STUDY QUESTIONS:
(1) From the article on the Louisville coach's rant below, reproduce the passage between "You Should Watch" and "TO PEE EVER.", inclusive.
(2) Translate this sentence from the article on the Louisville coach's rant into Spanish: "He thought his team lacked conviction down the stretch."

EXTRACT TO READ:
You Should Watch The Louisville Women’s Basketball Coach Go On An A+ Rant About The Participation Trophy Generation
Louisville women’s basketball coach Jeff Walz wasn’t too thrilled with the way his seventh ranked Cardinals team closed out a 78-72 loss to fifth ranked Maryland the other day. He thought his team lacked conviction down the stretch. Why? Because they’re soft AF and were coddled as children, of course.
He went on to rail against the participation trophy generation, presumably because he believed his team was just happy to be there, win or lose, instead of wanting to rip out Terrapin throats and then piss in the holes where their throats use to be. Standing up. BECAUSE A REAL ATHLETE DOESN’T SIT DOWN TO PEE EVER.
At least, that’s the speech I would’ve given in the time out, which, come to think of it, is probably why I received a lifetime ban from attending my sister’s high school volleyball games. “Rip out their throats and piss in their necks standing up” is not a sign they like you to hold up in an all-girls Catholic high school gym. Nor do they appreciate you accusing every opposing player of having a mustache and shooting up testosterone in locker room before the game. You know, it’s like women say they want equality, and then when you cheer on their sports like you cheer on men’s sports they’re all like, “Sir these girls are 15 and you’re clearly very drunk. Please leave.” Typical liberal hypocrisy.
Here’s the Louisville coach’s rant on participation trophies and his team’s inability to close. (Watch it on ESPN’s site if the embed doesn’t work. ESPN’s videos are kind of screwy.)
I have to say, Walz doesn’t make bad points on participation trophies in general, even if his thesis about how that concept specifically lost him this game is a stretch (it’s not like Maryland’s players aren’t of the exact same generation, just for starters). For example, he’s right that he doesn’t get to hear “good job” regardless of how much he loses. He gets his ass kicked out the door eventually. No longer will he be able to feed his family with the free Papa Johns and KFC I assume Louisville’s non-revenue sports coaches are partially paid in via special coupon stacks. And I have to imagine at a school that is as competitive as Louisville is in pretty much everything his leash is somewhat short.
I assume there will be quite a few people who will tear into Walz’s comment on “friendship brackets” at AAU tournaments being a disservice to players, because “HOW CAN PLAYING MORE MAKE YOU WORSE AT THE GAME, IDIOT! TAKE YOUR MANSPLAINING STRAIGHT TO HELL!” That’s a perfectly logical counterpoint, mostly. To that, though, I would argue that taking the urgency and high leverage situations out of games is actually a huge disservice to players. If they really do start to think, “Oh it’s fine we’ll get to play another game” then they probably do lose a competitive edge, however unquantifiable that loss of edge may be.

DATA UNDER STUDY:
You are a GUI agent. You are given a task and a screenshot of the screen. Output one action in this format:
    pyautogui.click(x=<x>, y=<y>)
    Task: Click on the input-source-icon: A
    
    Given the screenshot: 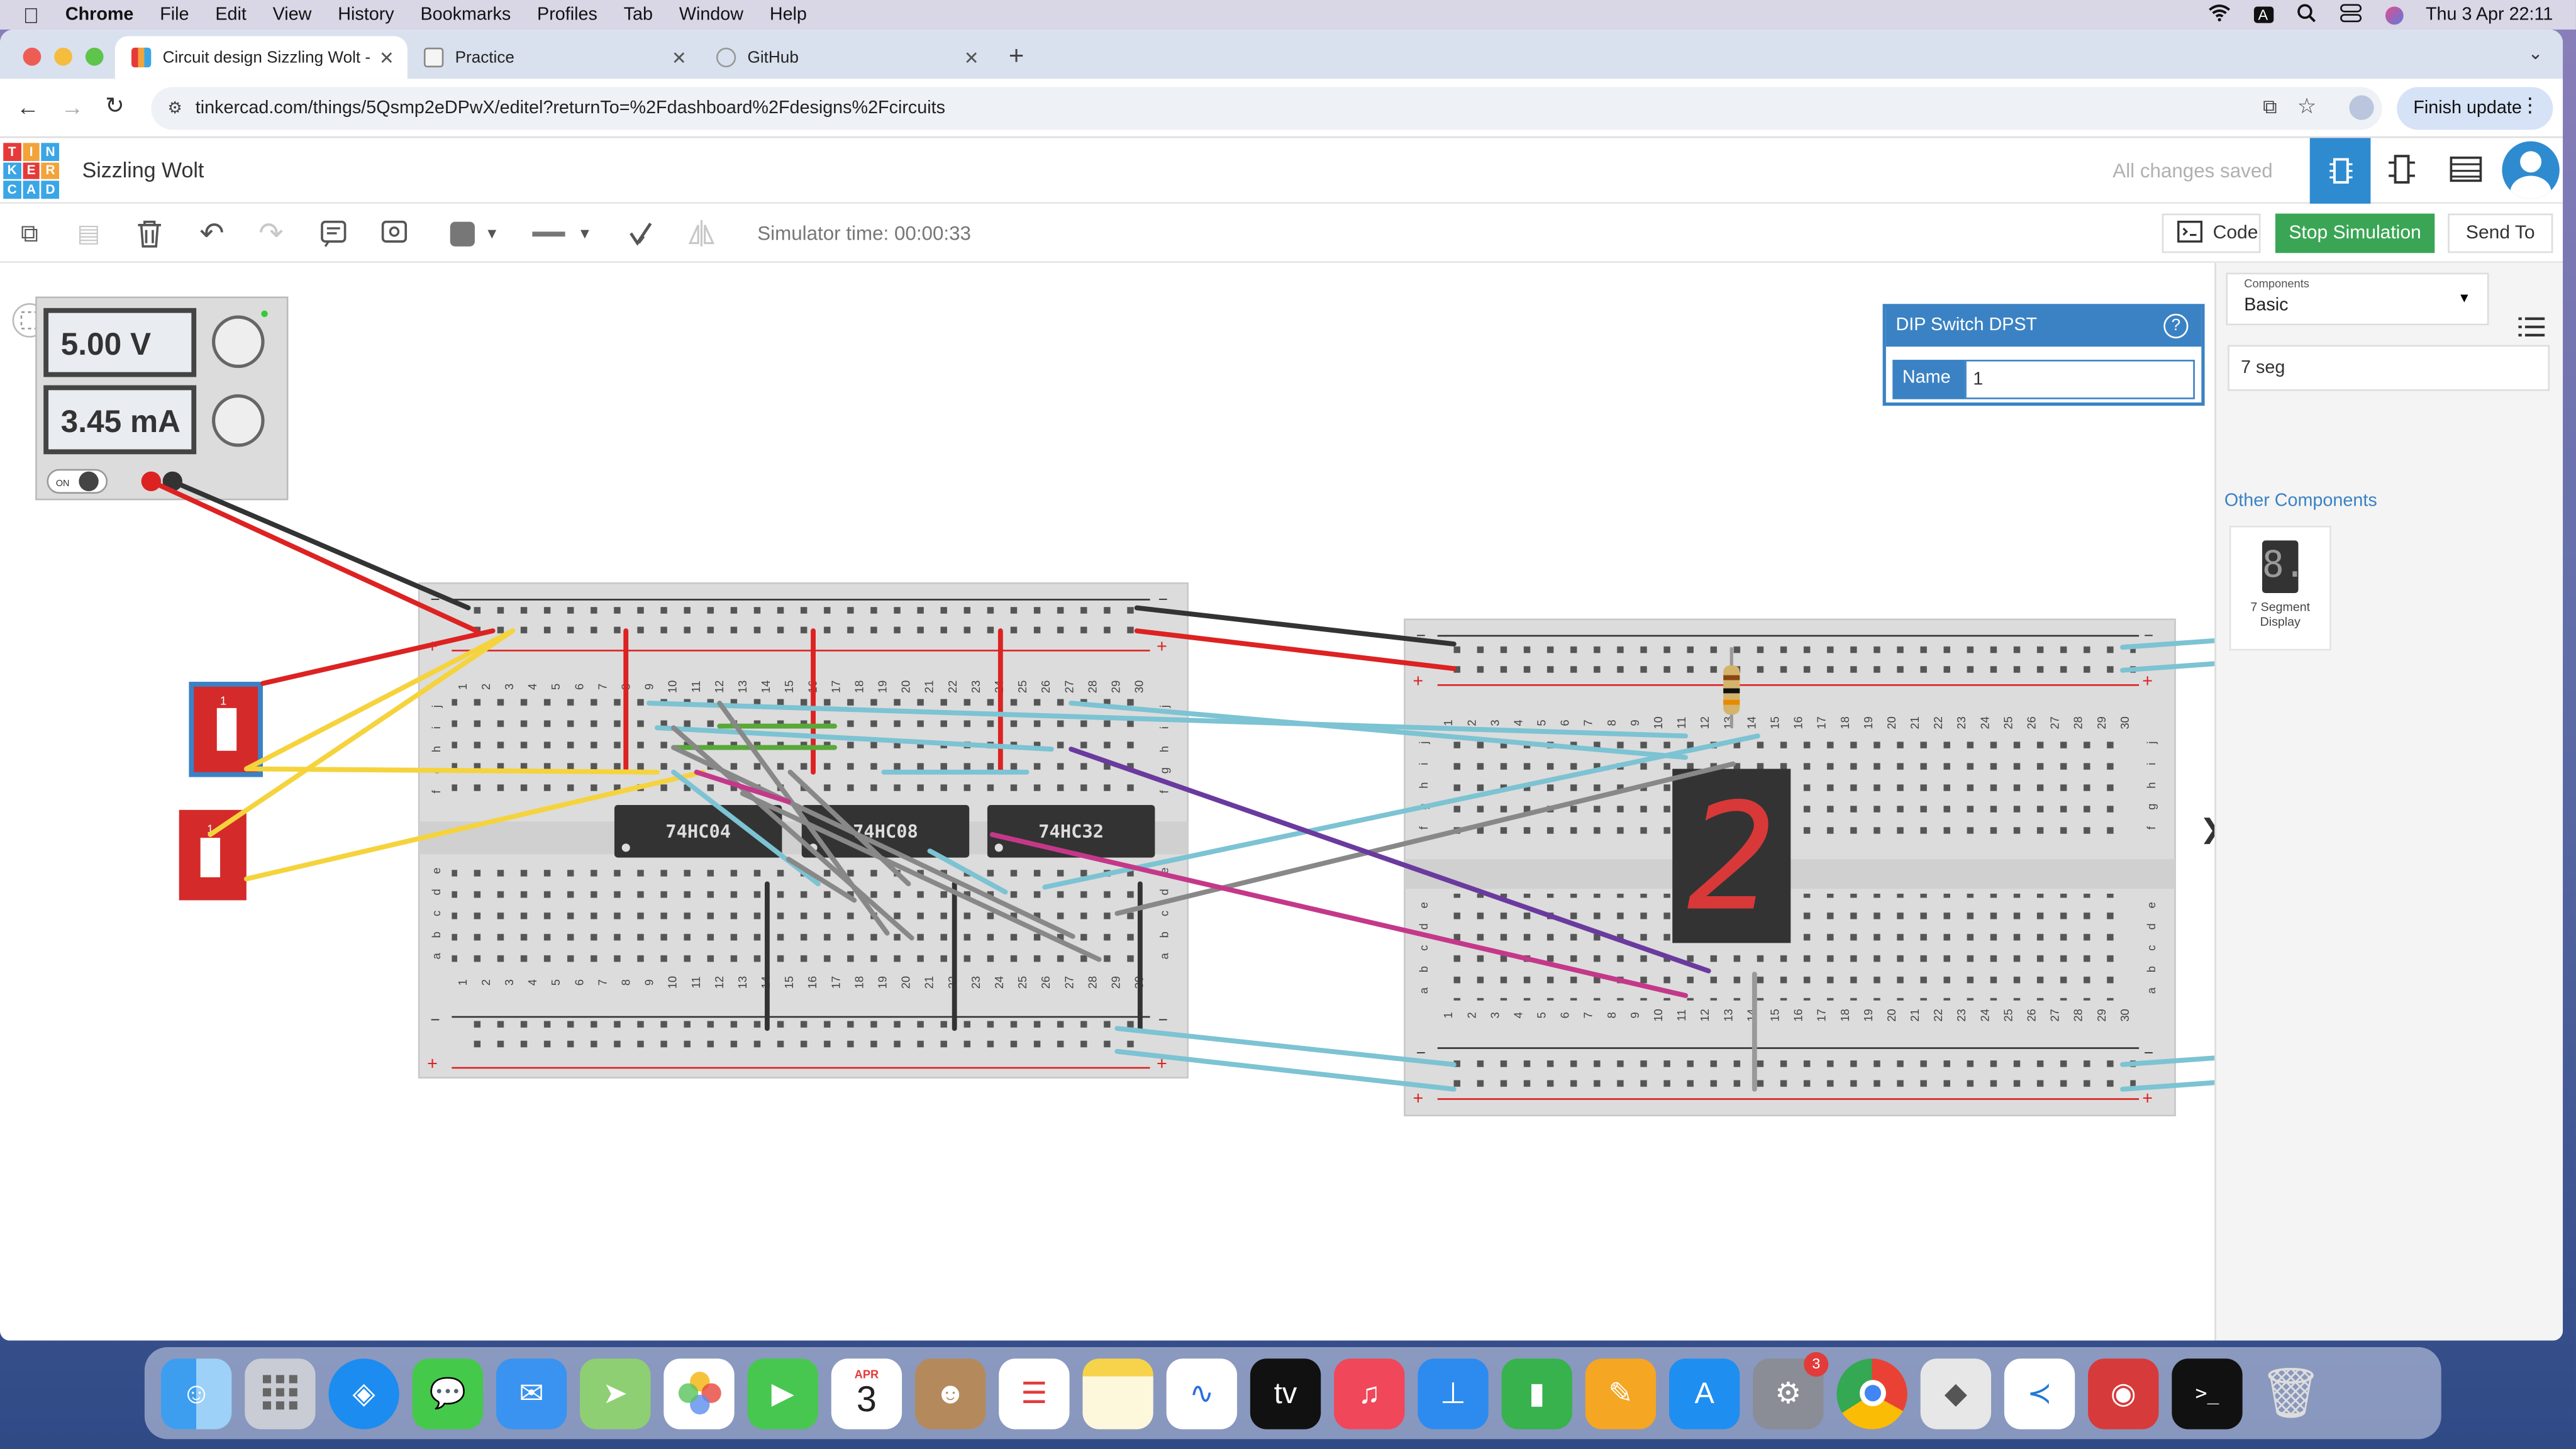 What is the action you would take?
    pyautogui.click(x=2263, y=14)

YOUR RESPONSES:
(1)
You Should Watch The Louisville Women’s Basketball Coach Go On An A+ Rant About The Participation Trophy Generation
Louisville women’s basketball coach Jeff Walz wasn’t too thrilled with the way his seventh ranked Cardinals team closed out a 78-72 loss to fifth ranked Maryland the other day. He thought his team lacked conviction down the stretch. Why? Because they’re soft AF and were coddled as children, of course.
He went on to rail against the participation trophy generation, presumably because he believed his team was just happy to be there, win or lose, instead of wanting to rip out Terrapin throats and then piss in the holes where their throats use to be. Standing up. BECAUSE A REAL ATHLETE DOESN’T SIT DOWN TO PEE EVER.

(2) Él pensaba que a su equipo le faltó convicción en la recta final.